Alzheimers Dement. 2021 Dec;17 Suppl 3
e054460
BACKGROUND: Mitochondrial dysfunction is a hallmark of brain aging and particularly accentuated in neurodegenerative diseases including Alzheimer's disease (AD), yet the regulation of mitochondrial DNA (mtDNA) versus nuclear DNA (nDNA)-encoded genes in the aging- and AD brains is largely unknown.METHOD: Transcriptome datasets (ROSMAP, Mayo, and MSBB) and proteome dataset (ROSMAP) from cognitively normal and AD brains were analyzed. Linear regression models were applied to evaluate the association between mtDNA-encoded and nDNA-encoded genes at transcript and protein levels. Further, pathway analysis was performed to identify biological processes correlated with mtDNA-encoded gene expression.

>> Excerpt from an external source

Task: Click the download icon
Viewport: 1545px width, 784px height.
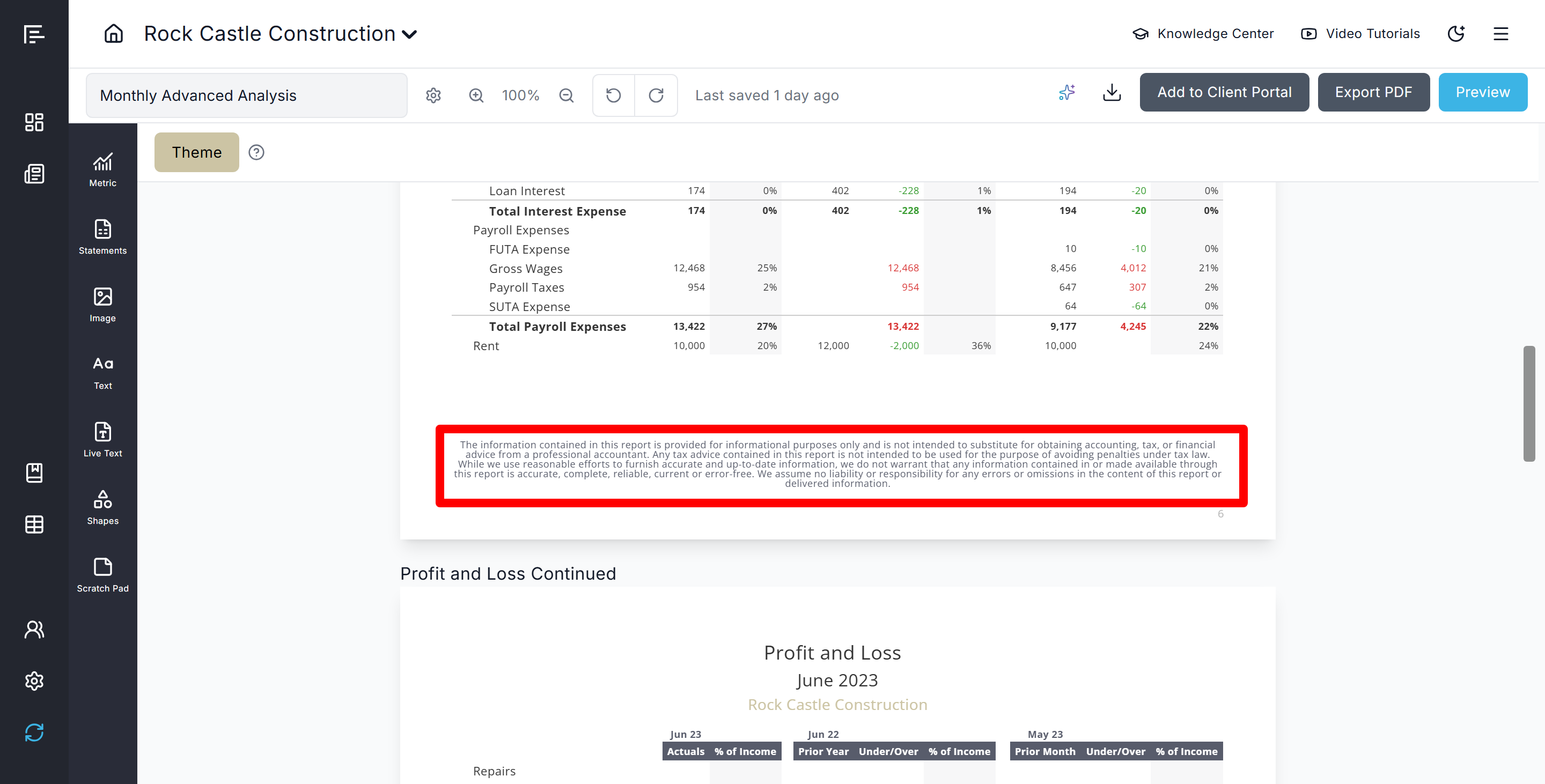Action: (x=1112, y=93)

RESULT: At transcript level, mtDNA encoded genes were uniformly regulated (average R2 ranging from 0.43 to 0.92) across all datasets analyzed. While mtDNA encoded and nDNA encoded oxidative phosphorylation (OXPHOS) genes were positively correlated at protein level, they were differentially regulated at transcript level. Compared to control brains, both genesets were downregulated in AD brains at protein level whereas at the transcript level, mtDNA transcript number was higher vs nDNA transcript number was lower. In addition, transcriptional correlations between nDNA OXPHOS genes and mtDNA genes were reduced in AD brains. In both normal and AD brains, mtDNA transcripts were consistently correlated with Alzheimer's related pathways, including a positive correlation with notch signaling module and negative correlations with synapse, mitochondrial, translation, and ubiquitin mediated protein clearance modules. Across brain cell types, neuronal cell markers were negatively correlated with mtDNA transcripts whereas markers for oligodendrocyte, astrocyte and endothelial cells exhibited positive correlations.

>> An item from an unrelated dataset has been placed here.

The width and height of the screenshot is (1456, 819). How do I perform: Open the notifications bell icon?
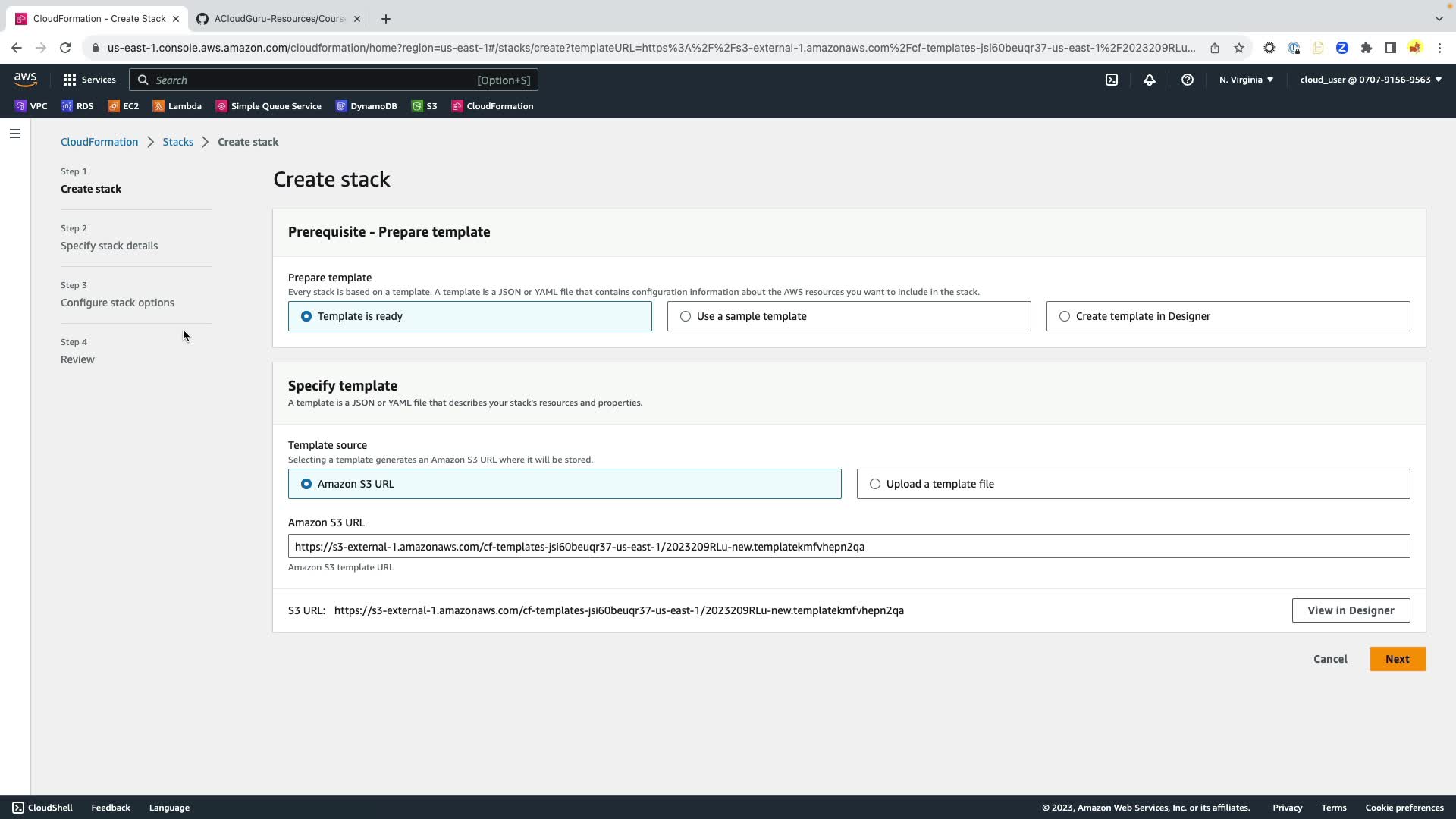click(1150, 80)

CONCLUSION: Outcomes of these analyses suggest an underappreciated correlation between mitochondrial gene expression with the development of AD, in particular the coordinated transcriptional regulation across both the mitochondrial- and nuclear genomes. While mitochondria are a promising therapeutic target for Alzheimer's disease, the findings reported herein indicate that restoring optimal mitochondrial function to prevent or treat Alzheimer's remains a complex challenge. This work was supported by National Institute on Aging grants P01-AG026572, R01 AG057931, and R01 AG059093 to RDB.